→ **Try it**:
Lines holding the string "icon" are the ones to copy; find them all in the data.

→ **Provided information**:
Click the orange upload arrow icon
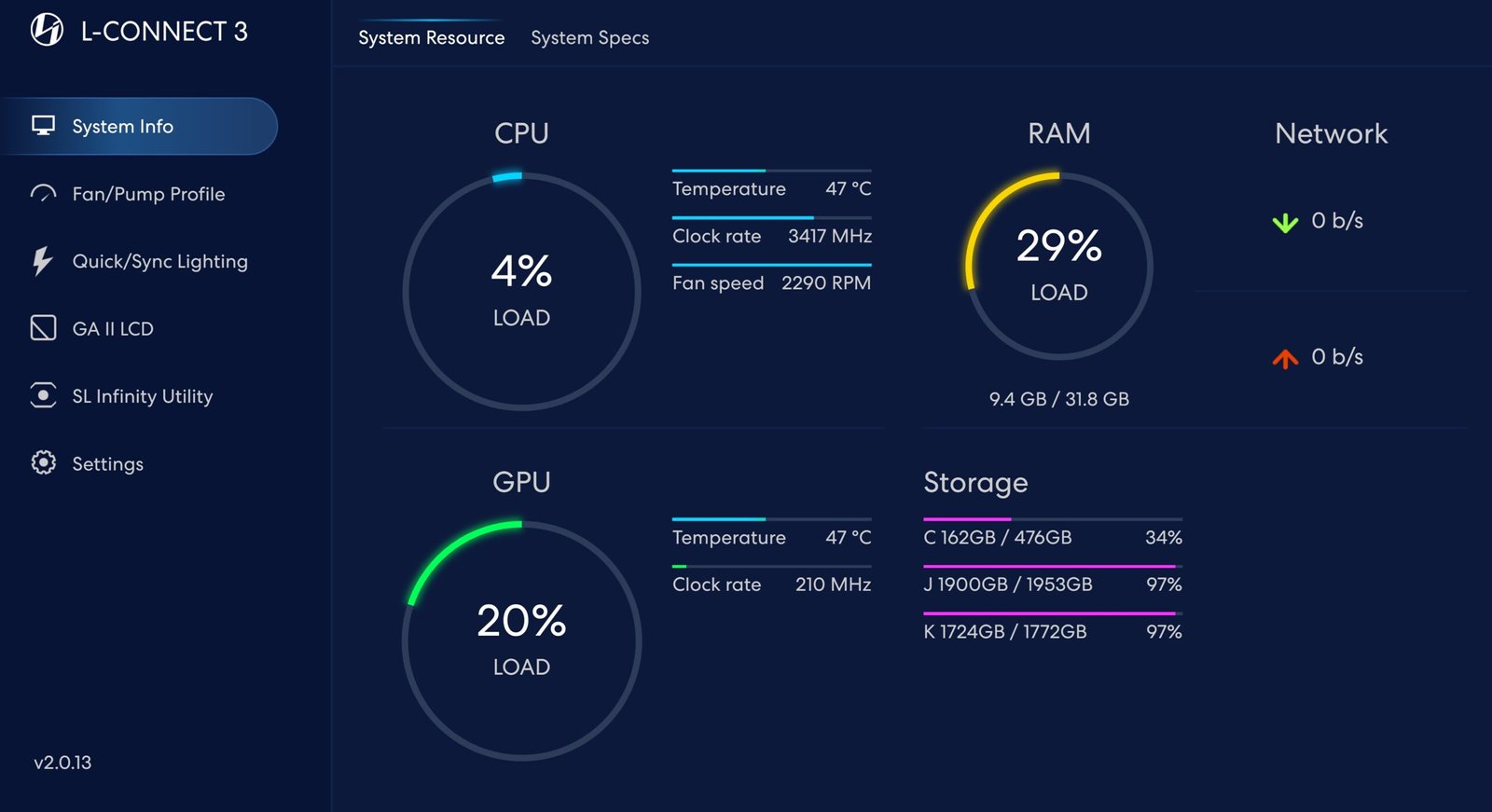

* * *

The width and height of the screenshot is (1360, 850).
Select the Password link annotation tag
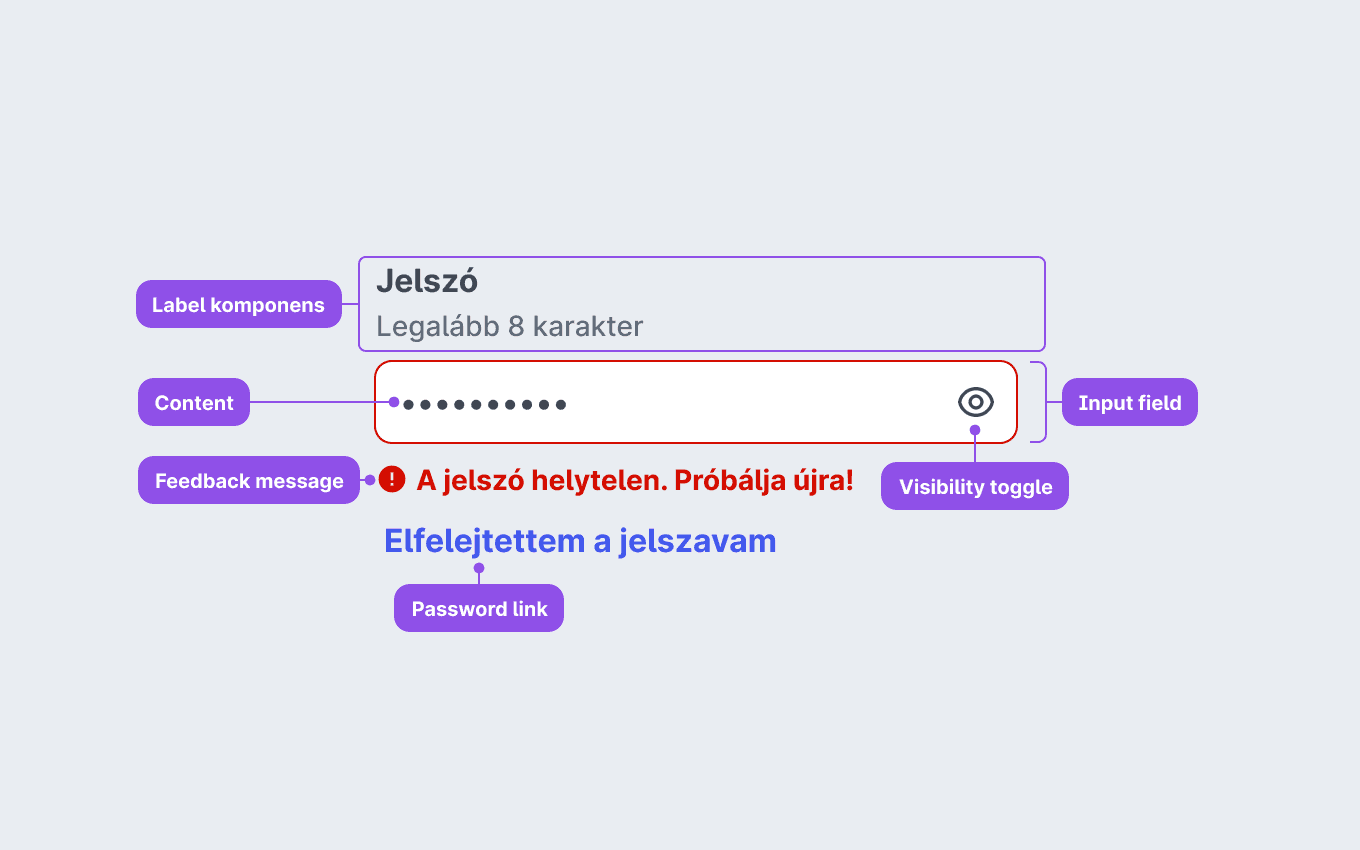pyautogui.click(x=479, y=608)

--

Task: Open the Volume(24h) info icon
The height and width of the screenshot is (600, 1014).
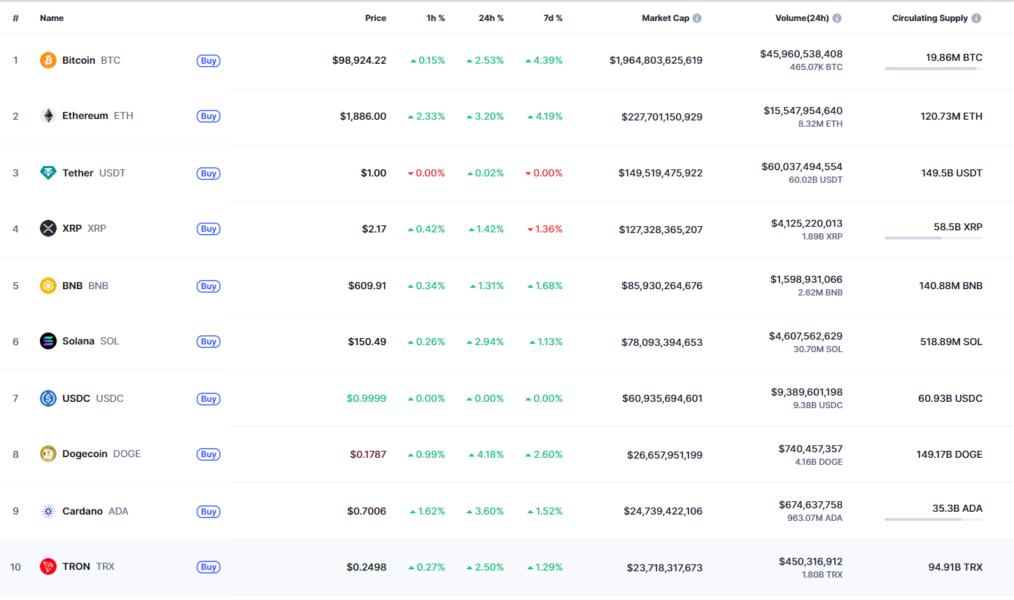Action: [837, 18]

→ **Written response**:
Click the orange upload arrow icon
Task: Open the Volume(24h) info icon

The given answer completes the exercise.